Los valores religiosos y el desarrollo de ideologías humanistas lograron en el pasado ponerle algunos frenos al apetito voraz de las oligarquías. En nuestro país, al menos, los ricos hasta preferían disimular su condición que ostentarla tan descaradamente como lo hacen en la actualidad. Se ha escrito, hemos escuchado, que en una época de mayor pudor las grandes mansiones se ocultaban tras altos muros para no escandalizar a los transeúntes y desalentar la acción de los malhechores.
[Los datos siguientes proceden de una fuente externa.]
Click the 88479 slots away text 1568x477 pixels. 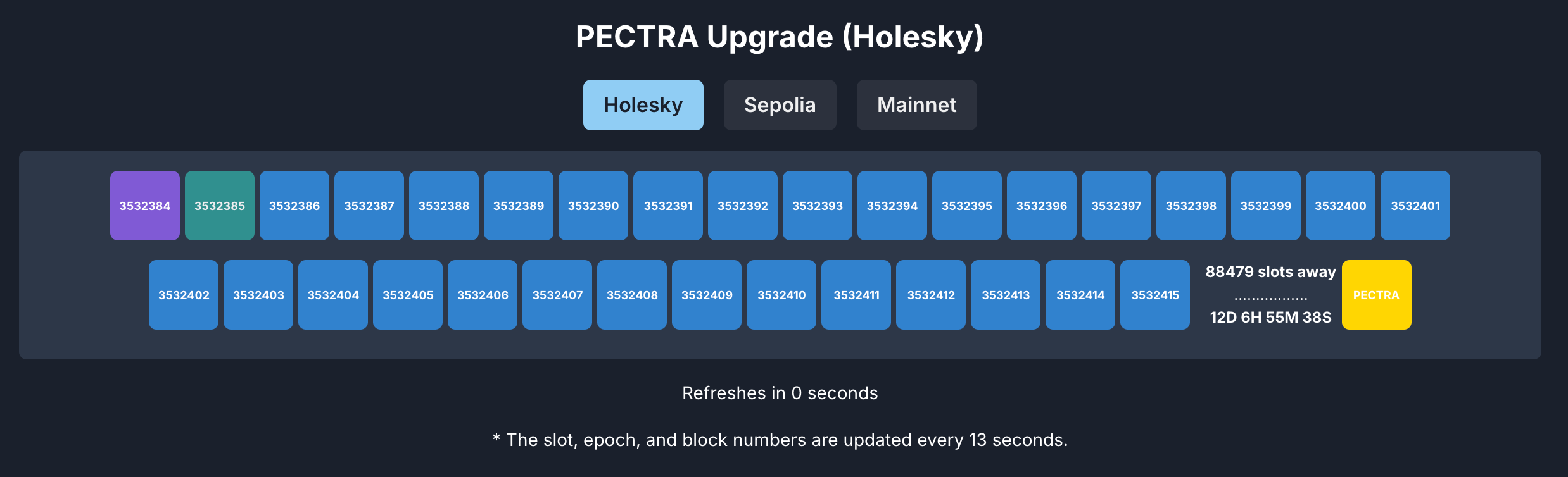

Con la irrupción del exitismo económico hay quienes se satisfacen en alardear de su riqueza, de sus automóviles lujosos, así como la numerosa servidumbre que los sirve y les da estatus. Muchos de nuestros nuevos ricos en lo que se empeñan, ahora, es en ser distinguidos por los medios de comunicación por sus bienes suntuosos y prácticas hedonistas. A diferencia de lo que ocurre con muchas familias ricas y tradicionales de Europa, en que el dinero constituyó un pasaporte magnífico para acceder a la mejor instrucción y la adquisición de piezas de arte. Tanto para asumir el mecenazgo que le legó tanta cultura y belleza a las nuevas generaciones.
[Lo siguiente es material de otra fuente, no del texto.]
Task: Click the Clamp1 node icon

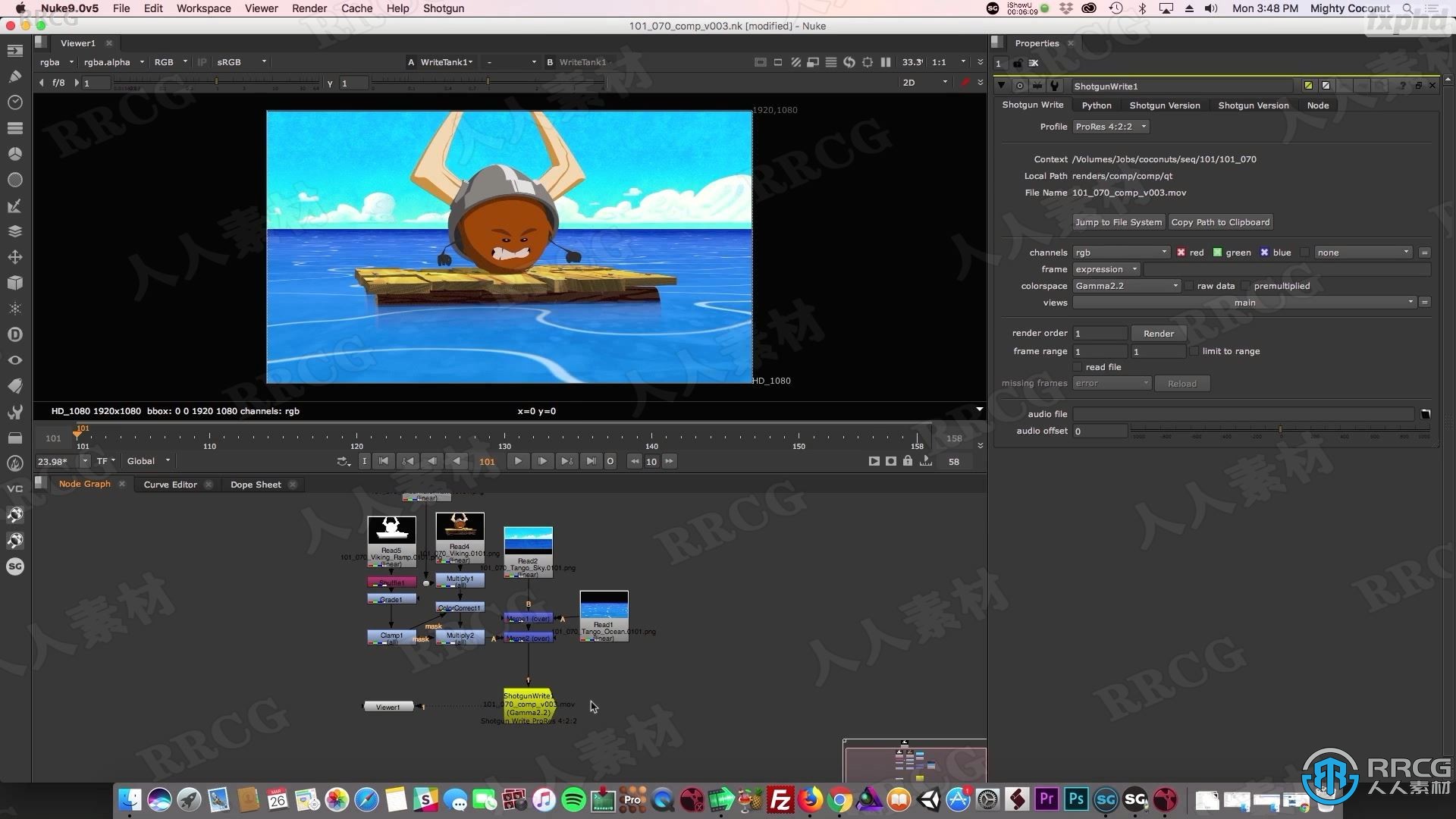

El mismo concepto de ocio, que en el pasado era considerado un vicio, ahora es una franquicia para abandonarse a la inactividad, la pereza intelectual y los otros malos hábitos que acarrea la vida dispendiosa. En Santiago, algunas ciudades y nuevos balnearios es posible descubrir condominios que hablan de una riqueza exultante, casi inimaginable para los que viven en los sitios más exclusivos del mundo desarrollado. Todo un hartazgo urbanístico que, por cierto, logra impresionar a los extranjeros que llegan hasta nuestros “barrios altos” y paradojalmente, también, a aquellos pobladores de los sectores medios y bajos que llegaron incluso a organizar recorridos turísticos para observar aquellas mansiones aún más esplendorosas que las que exhiben las películas y teleseries a su alcance. Una práctica que, a poco andar, fue suspendida, por supuesto, ante el riesgo de que estos candorosos visitantes pudieran abrigar el cometido de un asalto u otros delitos que alterasen la placidez de este otro mundo de chilenos que ya no tienen necesidad de bajar a nuestros centros cívicos, mercados, colegios, universidades y oficinas públicas, porque todo lo que requieren lo tienen ya al alcance de un medio ambiente sumamente placentero. A tal extremo que para desplazarse a los aeropuertos cuentan con rutas rápidas que los liberan de observar la fea realidad de aquellas hacinadas comunas donde moran las familias de ese 80 por ciento de trabajadores que percibe menos de 500 mil pesos mensuales; algo así como el ingreso por hora de esos 4 mil empresarios que solo en depósitos a la vista tienen más de un millón de dólares, según le consta a nuestro Servicio de Impuestos Internos. Mientras existen esas 12 mil 255 personas que viven en “situación de calle”, según catastro parcial hecho recién por el Ministerio de Desarrollo Social. Con una eufemística expresión, sin duda, para referirse a los sin techo, a los más indigentes y desamparados del país.
Hablamos de aquella elite de multimillonarios que financian la política y controlan que nada extraño ocurra en ella como para alterar el imperio del duopolio que se enseñorea en los cargos públicos para servir al modelo de concentración económica que los favorece. Que sustentan “ideologías que defienden la autonomía absoluta de los mercados y la especulación financiera, negando el derecho de control de los estados, encargados de velar por el bien común…” según acaba de advertirle al mundo el nuevo Pontífice. Quien agrega que “se ha instaurado una tiranía invisible, a veces virtual, que impone de forma unilateral e implacable sus leyes y reglas”.
En su arrogancia, como protegidos por el sistema institucional, la corrupción política y el arribismo de los militares, estos chilenos todavía no demuestran temor por las convulsiones sociales y ese estado de indignación que crece en irritabilidad y conciencia: Una vez que empiezan a sacudirse, inexorablemente de las ideas que alcanzaron a infiltrar, no solo a los partidos políticos, sino a la organizaciones gremiales y sindicales. Incapaces de asumir como una constante histórica que las demandas insatisfechas a tiempo, y reprimidas por la violencia, necesariamente van radicalizando las luchas y la posibilidad de fracturas severas en la convivencia de los pueblos.
Insensibles, después de 4 décadas de abusos, a la idea de que las crisis más profundas de las naciones son las que se nutren de la inequidad, más que de la pobreza. De la brecha escandalosa que sigue pronunciándose entre la vida de unos pocos y la ingrata subsistencia de las mayorías. Confiados en que el dinero y la fuerza policial pueden aplacar el rencor. En que la violencia puede imponerse por siempre en contra de los derechos de todos.